**Text excerpt:**

....

This reading covers model-specification issues and the determination of whether the assumptions underlying multiple regression are violated. On exam day, your ability to explain the effects of heteroskedasticity and multicollinearity on a regression might get tested. Also, your understanding of the bias-variance trade-off and the consequences of including an irrelevant explanatory variable versus excluding a relevant explanatory variable can be tested by GARP.

Chapter 10: Stationary Time Series

This reading discusses how to model the cyclical component of a time series using autoregressive (AR), moving average (MA), and autoregressive moving average (ARMA) processes. The time series must be stationary. Otherwise, the past values of a time series would fail to guide its future values. On exam day, you might get questions on the difference between an AR process and an MA process and how some series can be modelled best with a combination of the two. Also, you might get tested on your understanding of the model evaluation using residual autocorrelations.

Chapter 11: Non-Stationary Time Series

This reading addresses non-stationary time series and talks about three sources of non-stationarity namely, time trends, seasonality, and unit-roots (random walks). GARP might test your ability to distinguish among these sources and identify the recommended approach to resolving them on exam day. Time series with time trends can often be turned into stationary series by estimating and eliminating the trend component. Seasonality is often modelled with dummy variables or by analysing year-on-year changes. Time series with unit roots are generally analysed in terms of their change from the previous period.

Chapter 12: Measuring Returns, Volatility, and Correlation

Traditionally, “volatility” and “risk” are often used interchangeably. Thus, precise volatility estimation is critical to understanding possible risk exposure. On exam day, GARP might test you on how to calculate simple and continuously compounded returns and recognize differences between definitions of volatility. As financial returns tend to follow non-normal distributions, it is important to understand the properties of these distributions, how to test for these types of distributions, and what the tails look like in these distributions. This reading concludes with discussions on concepts of correlations and dependence and how to test them using various methods statistically.

Chapter 13: Simulation and Bootstrapping

Simulation methods are popular in modelling uncertainty by generating random inputs that follow a suitable probability distribution. This reading covers the basic steps for conducting a Monte Carlo simulation and compares this simulation method and the bootstrapping technique. From this reading, GARP might test your ability to explain ways to minimize Monte Carlo sampling error, including using antithetic and control variates. Also, you might get tested on your understanding of the pseudo-random number generation method. In addition, there could be questions on the advantages and disadvantages of the bootstrapping technique compared to the traditional Monte Carlo approach.

....

**Required work:**
A) Reproduce the chapter summaries word for word, starting with "Chapter 12: Measuring" and going on through "various methods statistically.".
B) List every chapter heading in the chapter summaries, with its number.
The items after this point are separate material, unrelated to the chapter summaries.

....

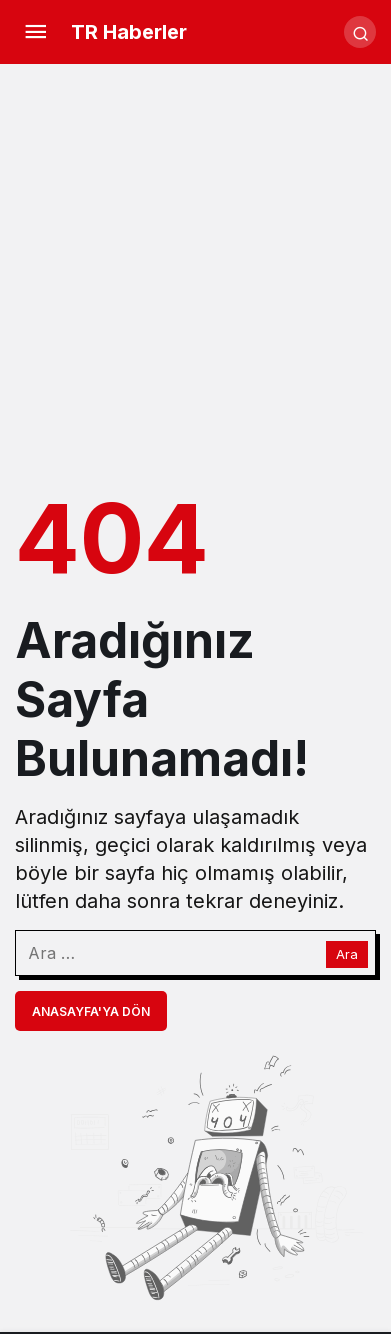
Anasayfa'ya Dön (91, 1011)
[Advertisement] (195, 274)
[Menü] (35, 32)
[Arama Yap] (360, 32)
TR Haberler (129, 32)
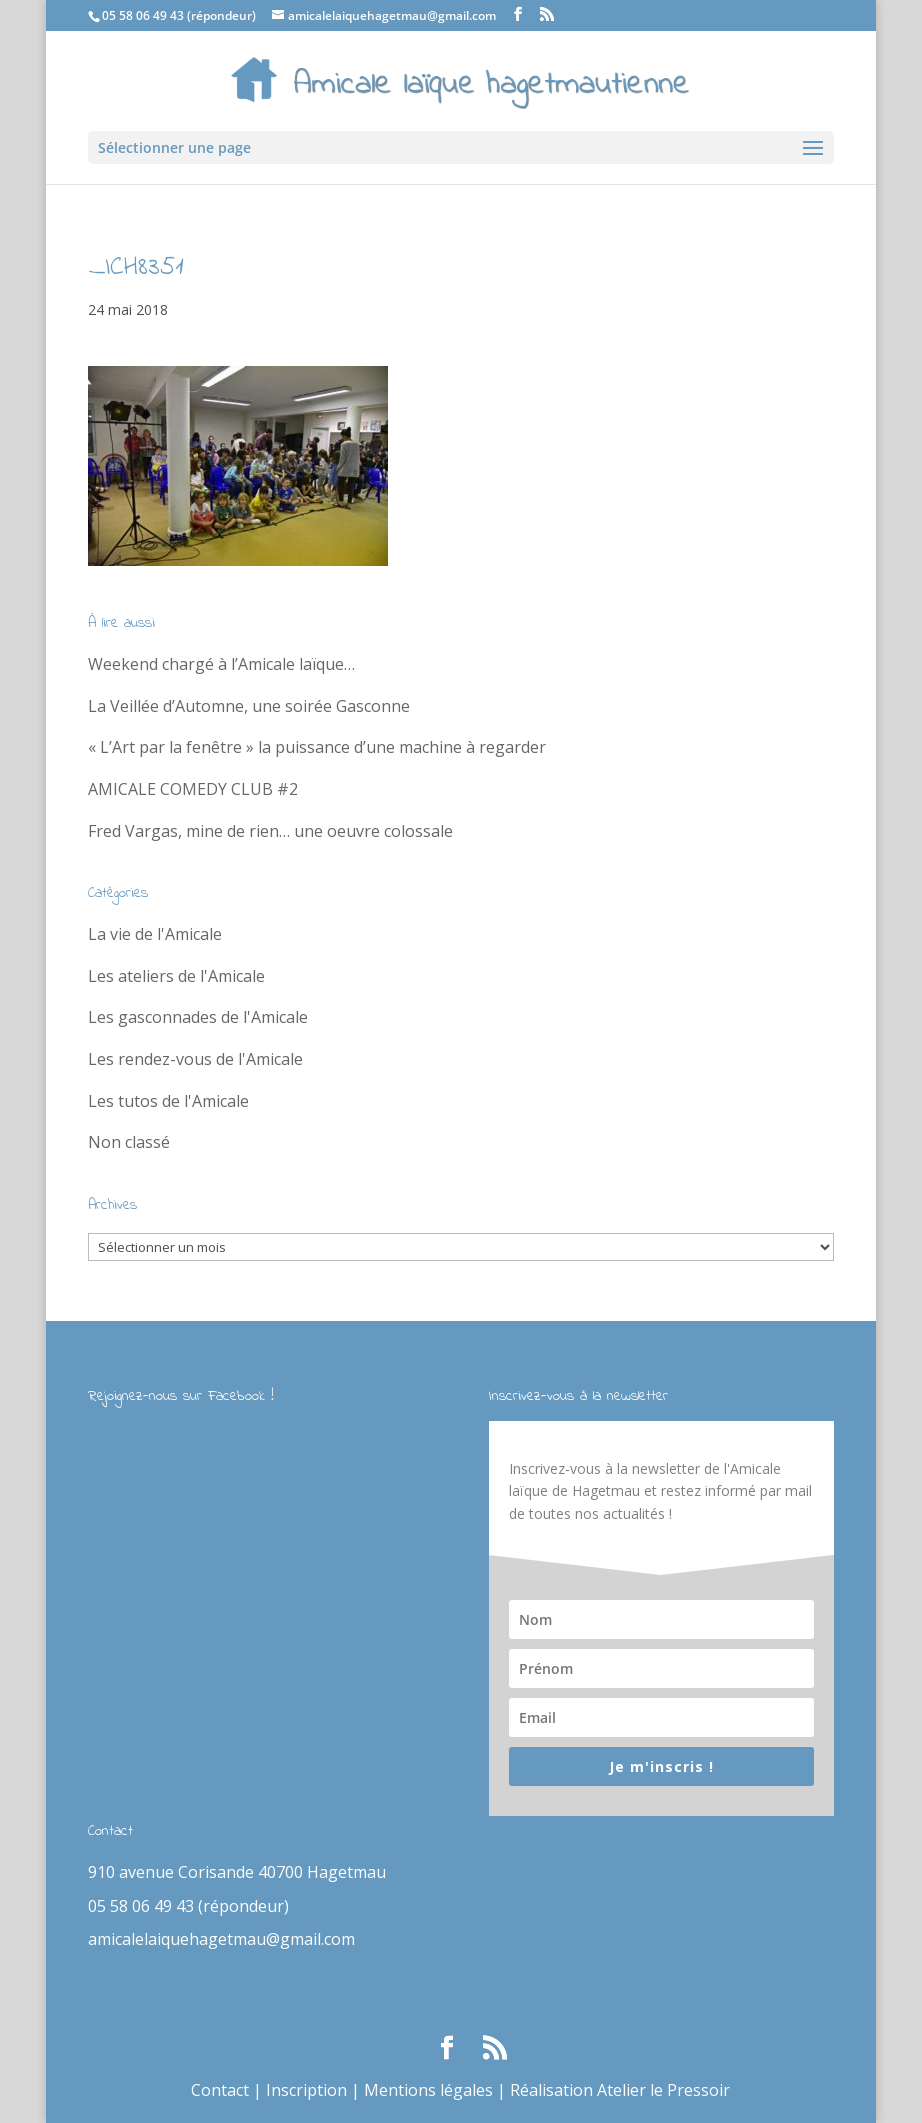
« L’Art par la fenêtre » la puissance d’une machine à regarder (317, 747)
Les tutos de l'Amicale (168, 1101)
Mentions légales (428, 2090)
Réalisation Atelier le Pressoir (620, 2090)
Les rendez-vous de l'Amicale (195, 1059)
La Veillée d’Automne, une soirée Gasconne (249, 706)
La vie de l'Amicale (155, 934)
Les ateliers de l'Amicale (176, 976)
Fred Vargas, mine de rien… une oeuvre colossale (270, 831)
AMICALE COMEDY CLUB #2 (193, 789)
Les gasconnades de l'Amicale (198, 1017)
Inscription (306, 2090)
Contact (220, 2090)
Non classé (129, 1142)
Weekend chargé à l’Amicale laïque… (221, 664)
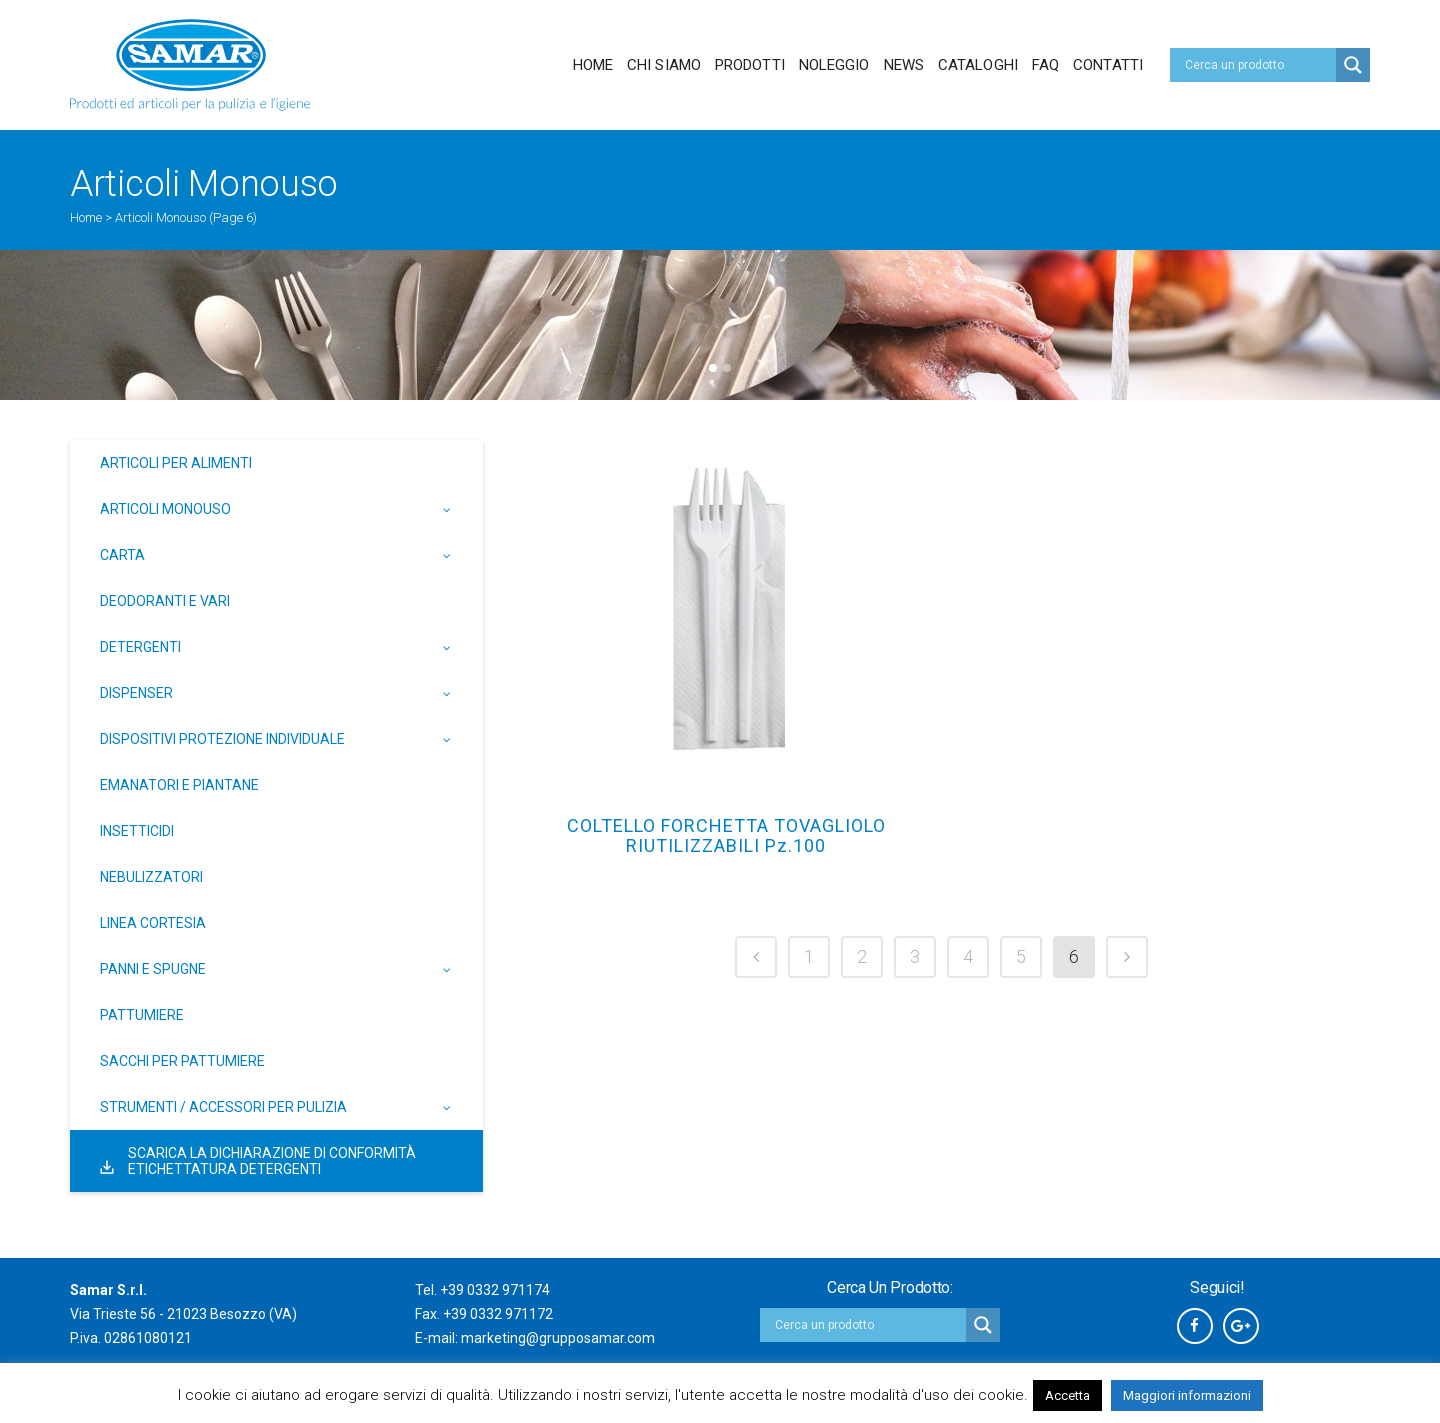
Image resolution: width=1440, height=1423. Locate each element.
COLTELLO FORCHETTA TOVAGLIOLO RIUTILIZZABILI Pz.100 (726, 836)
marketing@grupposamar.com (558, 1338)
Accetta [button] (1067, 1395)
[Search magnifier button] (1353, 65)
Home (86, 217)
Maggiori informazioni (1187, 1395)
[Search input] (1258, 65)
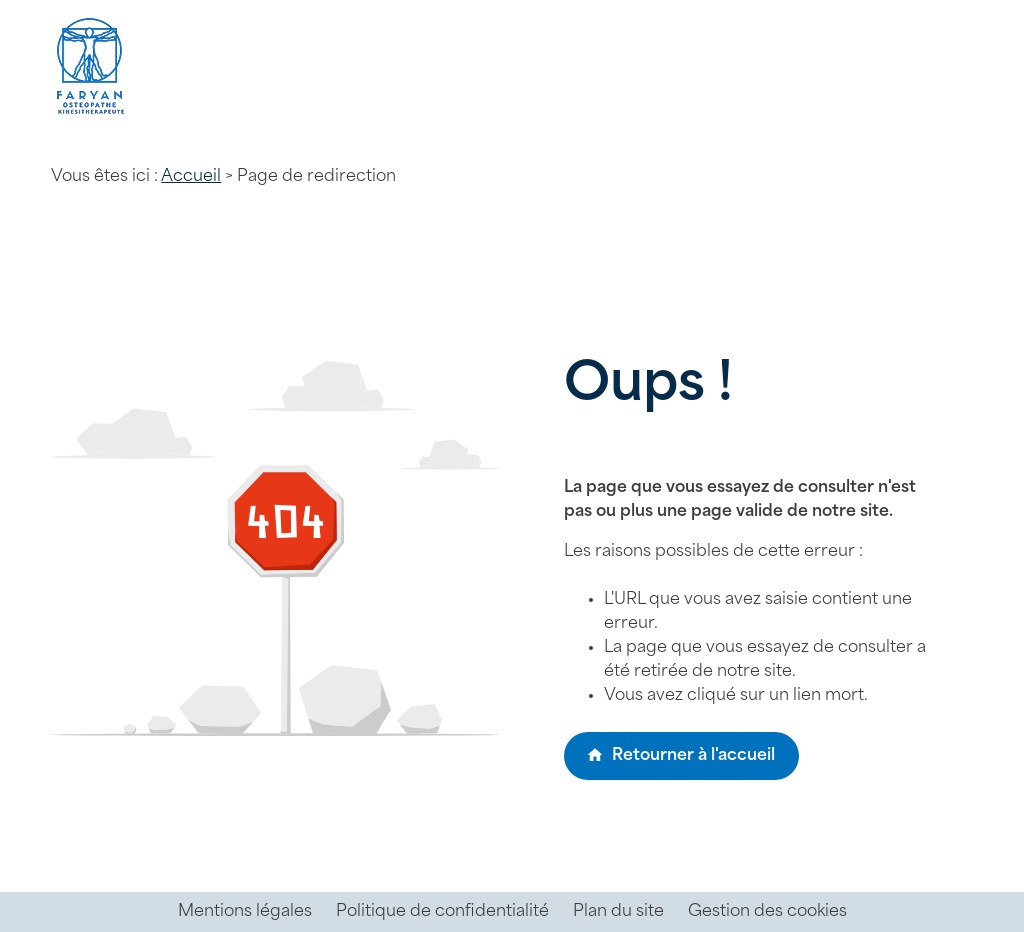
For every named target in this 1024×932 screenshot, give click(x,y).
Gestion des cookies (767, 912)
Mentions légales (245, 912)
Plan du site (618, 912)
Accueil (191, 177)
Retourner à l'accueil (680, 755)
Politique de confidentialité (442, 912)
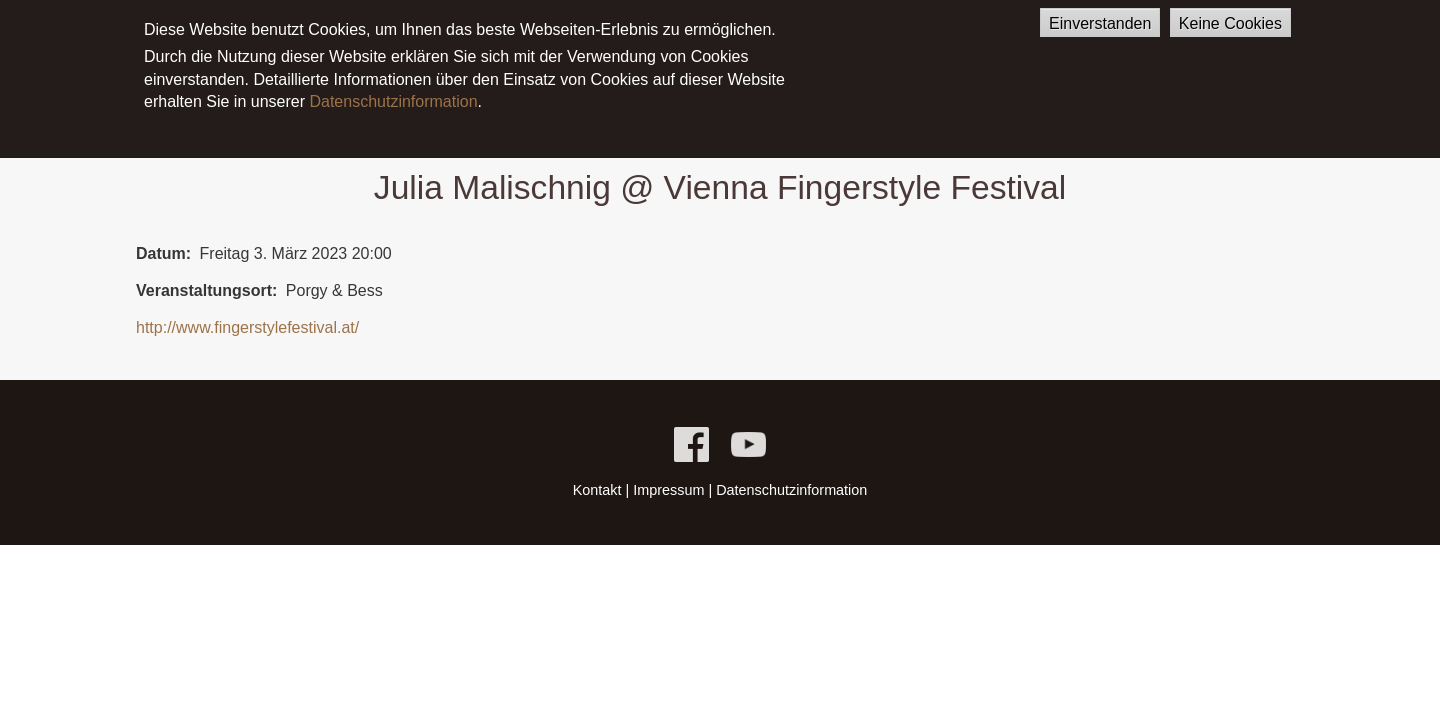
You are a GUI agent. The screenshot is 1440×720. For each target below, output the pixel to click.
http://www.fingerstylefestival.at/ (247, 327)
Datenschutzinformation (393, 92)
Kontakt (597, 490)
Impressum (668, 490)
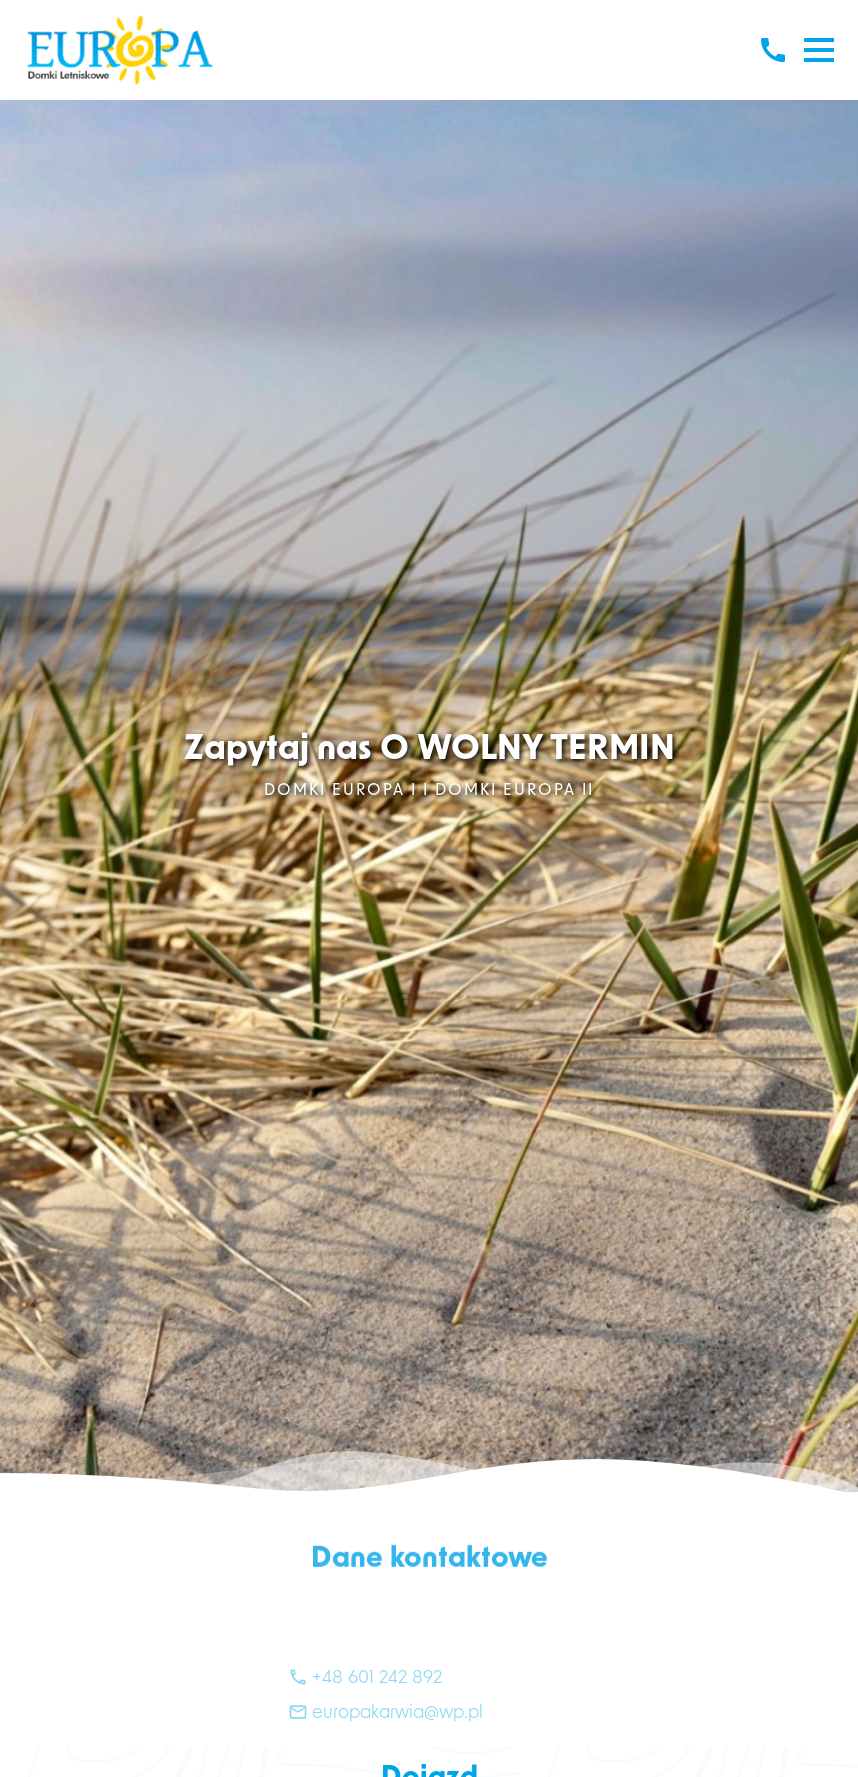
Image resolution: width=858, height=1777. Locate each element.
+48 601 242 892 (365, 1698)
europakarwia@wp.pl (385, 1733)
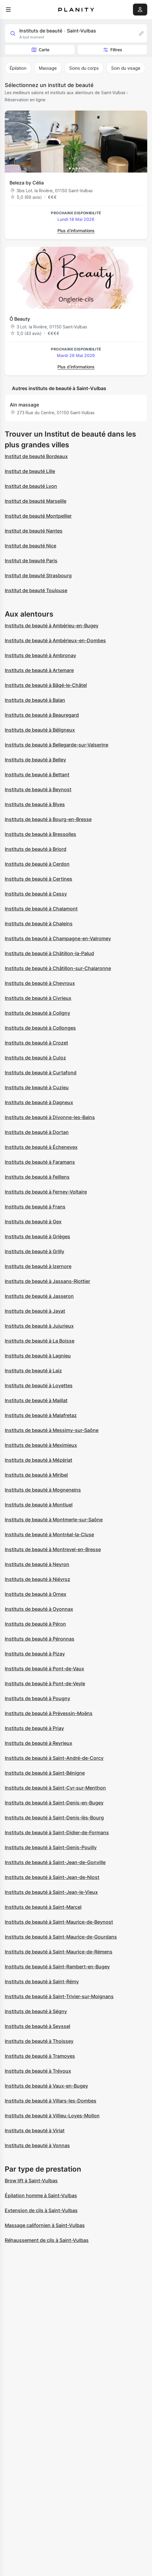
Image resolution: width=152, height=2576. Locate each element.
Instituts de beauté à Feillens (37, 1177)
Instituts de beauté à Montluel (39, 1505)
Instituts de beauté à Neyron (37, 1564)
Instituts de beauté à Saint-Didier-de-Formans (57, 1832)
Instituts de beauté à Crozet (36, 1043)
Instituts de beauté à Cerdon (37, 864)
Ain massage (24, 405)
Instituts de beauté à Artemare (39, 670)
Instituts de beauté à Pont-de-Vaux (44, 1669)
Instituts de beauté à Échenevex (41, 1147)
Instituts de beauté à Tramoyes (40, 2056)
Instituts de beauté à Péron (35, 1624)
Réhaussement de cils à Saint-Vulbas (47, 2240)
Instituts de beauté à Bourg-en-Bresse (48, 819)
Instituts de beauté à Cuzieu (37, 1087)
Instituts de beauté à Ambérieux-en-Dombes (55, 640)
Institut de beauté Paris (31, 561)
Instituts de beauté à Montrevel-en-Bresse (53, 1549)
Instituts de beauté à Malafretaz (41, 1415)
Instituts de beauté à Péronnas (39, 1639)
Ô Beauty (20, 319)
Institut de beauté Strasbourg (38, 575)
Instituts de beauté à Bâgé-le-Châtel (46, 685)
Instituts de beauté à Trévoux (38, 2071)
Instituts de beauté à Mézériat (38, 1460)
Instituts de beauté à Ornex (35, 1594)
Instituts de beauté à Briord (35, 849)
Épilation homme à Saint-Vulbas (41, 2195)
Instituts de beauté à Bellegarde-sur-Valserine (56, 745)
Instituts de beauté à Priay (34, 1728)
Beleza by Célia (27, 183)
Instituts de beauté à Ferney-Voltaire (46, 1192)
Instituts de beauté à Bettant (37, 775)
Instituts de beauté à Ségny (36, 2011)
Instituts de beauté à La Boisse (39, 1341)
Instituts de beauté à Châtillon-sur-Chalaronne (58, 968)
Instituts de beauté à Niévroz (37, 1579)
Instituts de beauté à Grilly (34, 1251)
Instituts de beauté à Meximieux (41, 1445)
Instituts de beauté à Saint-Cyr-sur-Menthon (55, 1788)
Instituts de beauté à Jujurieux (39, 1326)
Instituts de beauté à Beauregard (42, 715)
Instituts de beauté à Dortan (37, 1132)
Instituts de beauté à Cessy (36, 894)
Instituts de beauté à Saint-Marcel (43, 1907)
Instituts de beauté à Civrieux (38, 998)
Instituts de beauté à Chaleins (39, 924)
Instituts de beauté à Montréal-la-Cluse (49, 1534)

....

**Exercise responses:**
A)
Chapter 12: Measuring Returns, Volatility, and Correlation

Traditionally, “volatility” and “risk” are often used interchangeably. Thus, precise volatility estimation is critical to understanding possible risk exposure. On exam day, GARP might test you on how to calculate simple and continuously compounded returns and recognize differences between definitions of volatility. As financial returns tend to follow non-normal distributions, it is important to understand the properties of these distributions, how to test for these types of distributions, and what the tails look like in these distributions. This reading concludes with discussions on concepts of correlations and dependence and how to test them using various methods statistically.

B)
Chapter 10: Stationary Time Series
Chapter 11: Non-Stationary Time Series
Chapter 12: Measuring Returns, Volatility, and Correlation
Chapter 13: Simulation and Bootstrapping